By Jerry Goldberg and David Sole
Oakland County Executive L. Brooks Patterson’s cancer announcement brings back a lot of memories, but no sympathy. Patterson made his name as the lawyer for the racist anti-busing organization, the National Action Group (NAG), when busing was court ordered in 1970 in Pontiac, Michigan, to implement integration. NAG was the public face of the anti-busing movement whose real force was the Ku Klux Klan. When school busing for integration first started in Pontiac, the KKK blew up the school buses.
Robert Miles was the Grand Dragon of the Michigan KKK. He was arrested and later convicted of bombing those buses. When he appeared for a speaking engagement at Wayne State University (to talk about “fraternal associations) in February 1972, a group of us from Youth Against War & Fascism, confronted him. While Miles was being interviewed by TV news we opened an anti-KKK banner and started chanting “Ku Klux Klan – Scum of the Land.” One youth threw an egg that broke on Miles’ face. He assaulted our demonstration and got his ass kicked with the news cameras rolling. One of us stopped beating this white supremacist long enough to explain who he was and why he deserved his beating to a crowd of students who gathered around. Much of the media condemned our confrontation with Miles, but the student newspaper, the Southend, did publish one letter supporting our action. It was signed by an African American student named Chokwe Lumumba. He later became a leader of the Republic of New Africa and in 2013, he was elected Mayor of Jackson, Mississippi.

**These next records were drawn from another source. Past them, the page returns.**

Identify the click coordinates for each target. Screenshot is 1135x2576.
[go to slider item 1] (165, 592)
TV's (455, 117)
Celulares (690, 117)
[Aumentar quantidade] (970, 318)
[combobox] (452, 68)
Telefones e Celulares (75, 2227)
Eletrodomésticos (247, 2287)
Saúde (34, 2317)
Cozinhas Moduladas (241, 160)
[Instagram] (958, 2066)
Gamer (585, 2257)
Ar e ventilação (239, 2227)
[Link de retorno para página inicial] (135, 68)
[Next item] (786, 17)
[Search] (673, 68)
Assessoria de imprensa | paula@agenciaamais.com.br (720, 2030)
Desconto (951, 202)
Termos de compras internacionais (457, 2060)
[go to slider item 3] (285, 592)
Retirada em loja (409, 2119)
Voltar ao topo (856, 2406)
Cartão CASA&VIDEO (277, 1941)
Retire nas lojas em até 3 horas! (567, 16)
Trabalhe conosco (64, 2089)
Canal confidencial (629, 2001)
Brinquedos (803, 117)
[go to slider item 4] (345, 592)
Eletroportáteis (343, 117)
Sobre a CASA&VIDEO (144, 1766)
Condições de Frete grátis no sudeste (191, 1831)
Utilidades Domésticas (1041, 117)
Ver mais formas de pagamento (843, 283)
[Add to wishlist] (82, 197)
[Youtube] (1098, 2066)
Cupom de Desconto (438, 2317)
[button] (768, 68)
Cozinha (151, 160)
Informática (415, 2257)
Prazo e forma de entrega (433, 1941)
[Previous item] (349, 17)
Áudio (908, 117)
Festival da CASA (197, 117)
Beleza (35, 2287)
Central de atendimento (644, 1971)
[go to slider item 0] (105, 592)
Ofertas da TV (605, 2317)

The very next day, the National Action Group was holding a national anti-busing conference in Pontiac. We held a demonstration right outside the hotel to defend the Black community’s right to self-determination. Our slogan was “Busing or Community control, let the Black community decide.” The demonstration was attacked by the KKK, but as more demonstrators arrived, we began winning the fight. The Pontiac police eventually arrived to save the KKK, arresting eight of us and three Klansmen. Among the anti-racists, several were charged with disorderly conduct and fighting while one was charged with public obscenity, for calling the cops “racist motherf***ing pigs.” The KKK members had their mugshots taken in the police station with their arms around the cops. We built a campaign for the “Ant-Klan 8” that was tied to the defense of busing. At trial, we were acquitted on the fighting charges, and in a parallel court case, we succeeded in getting the obscenity charges declared unconstitutional. The higher court ruled that you had the right to call a cop a “racist motherf***ing pig.”
At the trial held for the KKK members, Irene McCabe, the head of the National Action Group, was present to show her solidarity with them and was also quite chummy with their leader. This struggle, where a few of us youth went into the KKK hotbed, led to the formation of a parents’ group of Black and white parents in Pontiac to support busing. Busing, in fact, went well in Pontiac, and at least for a while proved an avenue to improved school conditions.
L. Brooks Patterson went on to be the lead attorney on a case against cross-district busing as it went through the courts all the way to the Supreme Court of the United States. That court decision in 1974 severely curtailed busing for integration in Milliken v. Bradley. (Patterson did not argue the case before the Supreme Court.)
That same year, when busing for integration was implemented on a large scale in Boston, the KKK surfaced as the leader of the opposition and Workers World Party built a coalition that led a March Against Racism in Boston attended by 25,000 people. It was a great victory over the KKK and racism and set them back greatly in Boston.